Market outlook, project thoughts, research takeaways, user experience — all count.
📅 Event Duration: Dec 10 08:00 - Dec 21 16:00 UTC
📌 How to Participate
1️⃣ Post on Gate Square (text, analysis, opinions, or image posts are all valid)
2️⃣ Add the hashtag #PostToWinNIGHT or #发帖赢代币NIGHT
🏆 Rewards (Total: 1,000 NIGHT)
🥇 Top 1: 200 NIGHT
🥈 Top 4: 100 NIGHT each
🥉 Top 10: 40 NIGHT each
📄 Notes
Content must be original (no plagiarism or repetitive spam)
Winners must complete Gate Square identity verification
Gat
Having tracked the East Asian digital asset market for so many years, Korea’s recent moves have truly been surprising.
The market that once pushed Bitcoin to a solid 20%-50% premium—the legendary “Kimchi Premium” that made global altcoins take notice—has now seen a dramatic shift.

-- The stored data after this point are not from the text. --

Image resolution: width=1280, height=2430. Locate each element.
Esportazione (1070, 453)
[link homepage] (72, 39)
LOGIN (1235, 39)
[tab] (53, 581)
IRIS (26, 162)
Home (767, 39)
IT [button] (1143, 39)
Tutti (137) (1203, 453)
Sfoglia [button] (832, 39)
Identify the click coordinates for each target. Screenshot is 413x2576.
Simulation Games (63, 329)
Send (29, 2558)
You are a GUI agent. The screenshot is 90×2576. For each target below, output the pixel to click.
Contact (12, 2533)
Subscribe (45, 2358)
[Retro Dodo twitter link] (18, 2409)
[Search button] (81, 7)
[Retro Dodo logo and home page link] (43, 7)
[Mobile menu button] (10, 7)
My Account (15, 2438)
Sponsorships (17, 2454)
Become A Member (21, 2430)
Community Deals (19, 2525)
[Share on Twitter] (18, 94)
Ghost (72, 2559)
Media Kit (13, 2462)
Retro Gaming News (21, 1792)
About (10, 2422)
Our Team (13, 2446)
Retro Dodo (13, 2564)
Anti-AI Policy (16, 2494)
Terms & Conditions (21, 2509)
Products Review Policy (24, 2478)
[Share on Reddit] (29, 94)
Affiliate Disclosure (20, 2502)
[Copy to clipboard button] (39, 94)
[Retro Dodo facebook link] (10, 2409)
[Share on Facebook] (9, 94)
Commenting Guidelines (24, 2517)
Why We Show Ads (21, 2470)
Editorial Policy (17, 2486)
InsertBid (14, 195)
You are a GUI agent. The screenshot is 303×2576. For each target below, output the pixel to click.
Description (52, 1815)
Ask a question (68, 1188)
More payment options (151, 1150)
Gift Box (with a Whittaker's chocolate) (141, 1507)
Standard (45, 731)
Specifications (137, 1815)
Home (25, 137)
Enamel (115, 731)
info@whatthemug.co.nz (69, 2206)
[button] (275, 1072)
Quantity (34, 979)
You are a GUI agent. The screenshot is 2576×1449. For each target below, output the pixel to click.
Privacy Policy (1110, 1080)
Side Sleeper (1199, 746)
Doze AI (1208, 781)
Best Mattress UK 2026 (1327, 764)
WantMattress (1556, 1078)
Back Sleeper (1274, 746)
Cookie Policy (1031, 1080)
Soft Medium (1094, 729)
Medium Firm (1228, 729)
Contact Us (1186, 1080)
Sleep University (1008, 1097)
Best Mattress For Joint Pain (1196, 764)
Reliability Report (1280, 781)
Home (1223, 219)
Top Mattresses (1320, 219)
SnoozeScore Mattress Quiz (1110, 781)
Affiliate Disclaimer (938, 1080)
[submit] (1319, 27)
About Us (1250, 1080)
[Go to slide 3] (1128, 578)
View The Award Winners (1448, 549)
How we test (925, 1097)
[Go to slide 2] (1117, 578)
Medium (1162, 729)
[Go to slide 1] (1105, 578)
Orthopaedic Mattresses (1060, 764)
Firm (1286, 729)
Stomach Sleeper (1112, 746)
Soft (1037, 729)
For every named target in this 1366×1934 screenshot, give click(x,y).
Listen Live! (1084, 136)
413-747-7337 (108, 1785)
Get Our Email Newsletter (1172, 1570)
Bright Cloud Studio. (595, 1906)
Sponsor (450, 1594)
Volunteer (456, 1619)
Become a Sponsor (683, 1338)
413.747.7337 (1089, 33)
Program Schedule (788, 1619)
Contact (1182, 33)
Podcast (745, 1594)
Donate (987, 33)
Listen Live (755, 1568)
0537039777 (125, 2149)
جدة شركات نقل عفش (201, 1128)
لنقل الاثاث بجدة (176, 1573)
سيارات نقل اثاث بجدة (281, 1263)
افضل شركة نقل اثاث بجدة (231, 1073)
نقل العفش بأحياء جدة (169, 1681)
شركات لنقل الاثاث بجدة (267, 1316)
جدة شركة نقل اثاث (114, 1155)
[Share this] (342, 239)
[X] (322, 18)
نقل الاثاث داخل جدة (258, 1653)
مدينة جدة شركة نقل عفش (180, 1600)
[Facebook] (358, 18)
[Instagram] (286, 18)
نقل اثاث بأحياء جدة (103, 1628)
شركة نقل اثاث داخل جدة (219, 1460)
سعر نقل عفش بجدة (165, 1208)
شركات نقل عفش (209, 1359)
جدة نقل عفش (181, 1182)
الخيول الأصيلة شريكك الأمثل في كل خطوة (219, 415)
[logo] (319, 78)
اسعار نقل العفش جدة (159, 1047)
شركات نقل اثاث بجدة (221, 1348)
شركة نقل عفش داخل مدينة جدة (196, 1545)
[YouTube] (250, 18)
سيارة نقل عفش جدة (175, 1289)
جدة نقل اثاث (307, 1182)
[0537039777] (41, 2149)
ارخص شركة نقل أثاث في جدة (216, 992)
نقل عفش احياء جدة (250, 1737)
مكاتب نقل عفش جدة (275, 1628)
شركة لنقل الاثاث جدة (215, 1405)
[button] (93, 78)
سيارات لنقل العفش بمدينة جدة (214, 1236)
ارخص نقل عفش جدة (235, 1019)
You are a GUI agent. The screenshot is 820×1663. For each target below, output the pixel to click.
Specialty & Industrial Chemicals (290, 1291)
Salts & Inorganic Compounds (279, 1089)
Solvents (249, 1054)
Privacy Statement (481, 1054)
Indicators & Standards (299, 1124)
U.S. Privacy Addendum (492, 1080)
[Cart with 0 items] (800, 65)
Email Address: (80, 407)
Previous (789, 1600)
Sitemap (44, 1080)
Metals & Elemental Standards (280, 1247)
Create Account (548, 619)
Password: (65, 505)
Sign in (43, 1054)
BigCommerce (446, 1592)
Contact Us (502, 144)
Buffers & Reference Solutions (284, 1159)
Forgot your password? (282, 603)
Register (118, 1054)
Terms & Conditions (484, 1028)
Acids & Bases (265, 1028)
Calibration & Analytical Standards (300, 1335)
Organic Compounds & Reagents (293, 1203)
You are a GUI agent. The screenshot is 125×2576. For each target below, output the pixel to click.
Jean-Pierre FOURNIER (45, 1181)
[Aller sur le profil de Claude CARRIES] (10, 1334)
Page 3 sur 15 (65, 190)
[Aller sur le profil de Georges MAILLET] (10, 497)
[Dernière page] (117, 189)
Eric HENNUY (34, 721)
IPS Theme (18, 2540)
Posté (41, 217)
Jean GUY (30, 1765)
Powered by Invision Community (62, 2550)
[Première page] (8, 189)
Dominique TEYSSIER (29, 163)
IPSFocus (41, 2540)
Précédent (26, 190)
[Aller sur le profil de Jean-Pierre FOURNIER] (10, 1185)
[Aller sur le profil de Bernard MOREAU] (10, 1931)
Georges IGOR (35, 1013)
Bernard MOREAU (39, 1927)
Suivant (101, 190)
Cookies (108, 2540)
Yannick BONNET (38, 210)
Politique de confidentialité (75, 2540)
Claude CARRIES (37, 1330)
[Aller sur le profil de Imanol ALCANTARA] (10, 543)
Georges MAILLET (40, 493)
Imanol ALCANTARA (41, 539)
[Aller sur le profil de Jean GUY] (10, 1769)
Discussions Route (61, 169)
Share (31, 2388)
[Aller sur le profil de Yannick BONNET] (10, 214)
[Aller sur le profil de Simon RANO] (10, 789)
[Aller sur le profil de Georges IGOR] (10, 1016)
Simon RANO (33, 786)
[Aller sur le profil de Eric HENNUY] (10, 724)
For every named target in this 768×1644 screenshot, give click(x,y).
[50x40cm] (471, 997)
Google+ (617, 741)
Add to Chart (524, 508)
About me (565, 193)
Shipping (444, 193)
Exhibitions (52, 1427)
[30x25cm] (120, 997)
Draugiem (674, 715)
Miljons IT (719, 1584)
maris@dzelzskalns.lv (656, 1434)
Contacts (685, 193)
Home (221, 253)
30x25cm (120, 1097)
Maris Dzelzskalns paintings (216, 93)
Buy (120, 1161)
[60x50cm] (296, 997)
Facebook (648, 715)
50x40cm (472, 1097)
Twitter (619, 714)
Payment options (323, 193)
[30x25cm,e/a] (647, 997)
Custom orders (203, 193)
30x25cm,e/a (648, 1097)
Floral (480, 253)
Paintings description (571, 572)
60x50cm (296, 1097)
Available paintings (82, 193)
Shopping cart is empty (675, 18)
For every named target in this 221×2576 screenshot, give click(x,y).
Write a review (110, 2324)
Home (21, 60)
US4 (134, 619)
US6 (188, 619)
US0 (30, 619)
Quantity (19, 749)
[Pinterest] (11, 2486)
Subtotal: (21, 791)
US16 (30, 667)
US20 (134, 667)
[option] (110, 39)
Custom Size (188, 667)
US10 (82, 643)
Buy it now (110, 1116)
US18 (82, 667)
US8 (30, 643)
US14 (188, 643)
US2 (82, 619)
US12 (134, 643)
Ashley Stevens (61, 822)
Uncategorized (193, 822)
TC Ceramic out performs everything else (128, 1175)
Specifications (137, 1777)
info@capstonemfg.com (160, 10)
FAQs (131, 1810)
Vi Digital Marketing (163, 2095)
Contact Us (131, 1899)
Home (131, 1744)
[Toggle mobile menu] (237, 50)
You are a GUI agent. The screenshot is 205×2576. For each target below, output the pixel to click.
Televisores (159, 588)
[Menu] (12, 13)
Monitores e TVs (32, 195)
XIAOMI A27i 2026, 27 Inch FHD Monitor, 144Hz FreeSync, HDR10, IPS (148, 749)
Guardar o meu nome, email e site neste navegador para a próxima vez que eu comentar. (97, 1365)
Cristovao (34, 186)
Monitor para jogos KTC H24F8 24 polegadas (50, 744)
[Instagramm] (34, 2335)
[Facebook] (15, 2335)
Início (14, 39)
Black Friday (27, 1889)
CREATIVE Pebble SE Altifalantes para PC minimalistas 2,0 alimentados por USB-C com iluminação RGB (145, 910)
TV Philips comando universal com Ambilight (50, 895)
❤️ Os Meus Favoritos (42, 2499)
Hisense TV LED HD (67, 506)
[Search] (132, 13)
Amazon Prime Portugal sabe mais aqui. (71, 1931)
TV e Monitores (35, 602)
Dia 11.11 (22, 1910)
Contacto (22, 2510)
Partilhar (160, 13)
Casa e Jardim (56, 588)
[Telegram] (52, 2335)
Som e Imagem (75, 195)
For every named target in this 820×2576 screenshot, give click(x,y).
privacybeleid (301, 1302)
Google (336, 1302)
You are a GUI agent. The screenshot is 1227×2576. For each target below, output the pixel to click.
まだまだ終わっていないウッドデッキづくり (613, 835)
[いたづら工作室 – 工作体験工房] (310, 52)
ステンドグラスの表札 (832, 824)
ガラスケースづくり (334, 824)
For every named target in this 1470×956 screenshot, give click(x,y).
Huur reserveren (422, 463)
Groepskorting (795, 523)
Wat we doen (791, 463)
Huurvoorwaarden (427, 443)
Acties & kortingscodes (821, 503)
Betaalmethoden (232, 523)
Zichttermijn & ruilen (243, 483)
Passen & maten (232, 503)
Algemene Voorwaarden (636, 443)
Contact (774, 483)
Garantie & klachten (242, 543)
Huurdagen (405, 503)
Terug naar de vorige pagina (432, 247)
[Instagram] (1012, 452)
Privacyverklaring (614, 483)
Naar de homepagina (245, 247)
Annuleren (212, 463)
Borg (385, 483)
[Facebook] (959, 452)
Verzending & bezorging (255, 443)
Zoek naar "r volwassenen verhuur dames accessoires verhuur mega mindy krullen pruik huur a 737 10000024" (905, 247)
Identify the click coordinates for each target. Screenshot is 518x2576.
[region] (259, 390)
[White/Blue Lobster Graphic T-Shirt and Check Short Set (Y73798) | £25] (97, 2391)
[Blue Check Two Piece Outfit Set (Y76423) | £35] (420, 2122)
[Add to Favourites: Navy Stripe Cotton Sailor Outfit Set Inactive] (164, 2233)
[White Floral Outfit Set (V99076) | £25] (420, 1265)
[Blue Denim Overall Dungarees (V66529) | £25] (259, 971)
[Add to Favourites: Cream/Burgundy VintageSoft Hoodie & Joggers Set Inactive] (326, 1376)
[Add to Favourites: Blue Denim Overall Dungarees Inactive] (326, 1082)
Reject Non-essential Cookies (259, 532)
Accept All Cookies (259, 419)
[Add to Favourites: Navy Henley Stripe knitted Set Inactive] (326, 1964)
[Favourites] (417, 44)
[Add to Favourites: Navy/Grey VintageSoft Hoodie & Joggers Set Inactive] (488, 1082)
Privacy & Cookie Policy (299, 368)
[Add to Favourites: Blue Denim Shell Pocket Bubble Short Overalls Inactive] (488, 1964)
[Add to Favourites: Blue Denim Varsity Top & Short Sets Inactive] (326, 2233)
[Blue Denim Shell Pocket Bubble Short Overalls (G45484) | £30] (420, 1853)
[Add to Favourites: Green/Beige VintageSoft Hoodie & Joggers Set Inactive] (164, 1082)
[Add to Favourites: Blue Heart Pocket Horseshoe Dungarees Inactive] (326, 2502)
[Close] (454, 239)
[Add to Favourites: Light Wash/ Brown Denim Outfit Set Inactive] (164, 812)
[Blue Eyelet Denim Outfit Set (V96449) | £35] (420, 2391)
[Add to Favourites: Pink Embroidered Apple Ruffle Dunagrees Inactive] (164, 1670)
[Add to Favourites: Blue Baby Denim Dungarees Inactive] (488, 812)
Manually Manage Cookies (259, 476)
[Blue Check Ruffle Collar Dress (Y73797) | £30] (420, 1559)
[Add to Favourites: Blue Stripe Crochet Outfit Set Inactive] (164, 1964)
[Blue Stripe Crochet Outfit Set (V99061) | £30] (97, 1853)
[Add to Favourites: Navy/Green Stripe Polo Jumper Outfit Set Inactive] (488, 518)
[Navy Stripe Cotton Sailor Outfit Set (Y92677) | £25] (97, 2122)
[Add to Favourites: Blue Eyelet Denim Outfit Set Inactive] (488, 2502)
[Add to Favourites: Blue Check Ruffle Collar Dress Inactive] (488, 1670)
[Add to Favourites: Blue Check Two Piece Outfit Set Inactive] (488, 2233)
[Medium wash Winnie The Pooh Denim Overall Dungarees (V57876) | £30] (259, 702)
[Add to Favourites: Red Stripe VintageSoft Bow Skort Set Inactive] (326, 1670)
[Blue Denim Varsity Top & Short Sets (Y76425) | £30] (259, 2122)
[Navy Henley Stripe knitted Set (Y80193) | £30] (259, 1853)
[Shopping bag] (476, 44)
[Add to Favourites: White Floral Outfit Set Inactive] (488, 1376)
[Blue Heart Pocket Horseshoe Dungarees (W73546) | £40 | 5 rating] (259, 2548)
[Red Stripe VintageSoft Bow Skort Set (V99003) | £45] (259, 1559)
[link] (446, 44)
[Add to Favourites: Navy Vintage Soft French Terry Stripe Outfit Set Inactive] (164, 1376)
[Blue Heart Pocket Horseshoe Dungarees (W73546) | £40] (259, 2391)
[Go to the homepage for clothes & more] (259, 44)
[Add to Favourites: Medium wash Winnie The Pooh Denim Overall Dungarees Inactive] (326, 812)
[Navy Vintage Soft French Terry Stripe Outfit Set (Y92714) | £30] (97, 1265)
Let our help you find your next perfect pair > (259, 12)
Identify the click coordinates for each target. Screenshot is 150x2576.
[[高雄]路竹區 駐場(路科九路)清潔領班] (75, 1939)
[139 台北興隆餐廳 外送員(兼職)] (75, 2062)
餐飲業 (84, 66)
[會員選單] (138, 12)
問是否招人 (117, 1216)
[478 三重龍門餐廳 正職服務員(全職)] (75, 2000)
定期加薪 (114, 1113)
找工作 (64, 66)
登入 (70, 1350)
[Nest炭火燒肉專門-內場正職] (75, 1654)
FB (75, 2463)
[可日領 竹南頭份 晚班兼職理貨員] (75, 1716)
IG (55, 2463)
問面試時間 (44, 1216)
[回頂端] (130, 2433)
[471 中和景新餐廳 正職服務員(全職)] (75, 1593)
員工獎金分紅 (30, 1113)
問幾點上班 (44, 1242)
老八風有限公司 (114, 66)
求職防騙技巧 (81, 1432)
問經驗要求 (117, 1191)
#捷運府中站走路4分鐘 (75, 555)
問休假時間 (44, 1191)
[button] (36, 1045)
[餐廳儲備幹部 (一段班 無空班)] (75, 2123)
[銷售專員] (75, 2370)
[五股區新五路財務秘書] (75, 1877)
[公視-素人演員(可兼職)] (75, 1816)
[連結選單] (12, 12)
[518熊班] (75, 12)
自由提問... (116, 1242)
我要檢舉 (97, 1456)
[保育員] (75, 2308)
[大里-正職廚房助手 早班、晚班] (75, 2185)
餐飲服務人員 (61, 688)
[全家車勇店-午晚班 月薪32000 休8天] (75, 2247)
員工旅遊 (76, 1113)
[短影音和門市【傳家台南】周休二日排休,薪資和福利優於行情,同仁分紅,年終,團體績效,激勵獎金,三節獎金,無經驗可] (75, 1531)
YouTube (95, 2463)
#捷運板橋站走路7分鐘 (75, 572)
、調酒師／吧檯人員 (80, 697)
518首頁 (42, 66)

Daily trading volume on leading exchanges has plunged from a peak of $12 billion to under $2.4 billion, an 80% evaporation that can only be described as a cliff-like retreat. Second-tier platforms are faring even worse, with trading depth so thin that a single order in many small tokens can crash the price, and liquidity is as poor as it was in the 2018 bear market.
Even more surreal is the change in community atmosphere. Those Korean retail investors who used to stay up late analyzing on-chain data and going all-in on MEME coins are now crowding into discussions about whether Samsung’s stock price can break 1 million won, or if SK Hynix’s expansion plans are reliable. Crypto channels are so quiet that even the bots can’t be bothered to post ads—this contrast is honestly a bit ironic.
The logic behind the capital outflow isn’t complicated: the stock market is offering too much. This round isn’t pure speculation—Korean chip manufacturers are actually reaping real, tangible gains from the AI compute boom. While Silicon Valley giants are still making grand announcements, Samsung and SK have quietly ramped up HBM (High Bandwidth Memory) production, effectively gripping Nvidia by the throat.
Retail investors’ logic is simple: rather than gambling on the next 100x coin on an ETH Layer 2, it’s better to buy stocks and enjoy definite premiums. After all, AI chips mean visible, tangible order growth, unlike the crypto market where you’re constantly guessing the whales’ moves. This massive capital shift is essentially “certain returns” delivering a dimensionality-reducing blow to “high-volatility gambling.”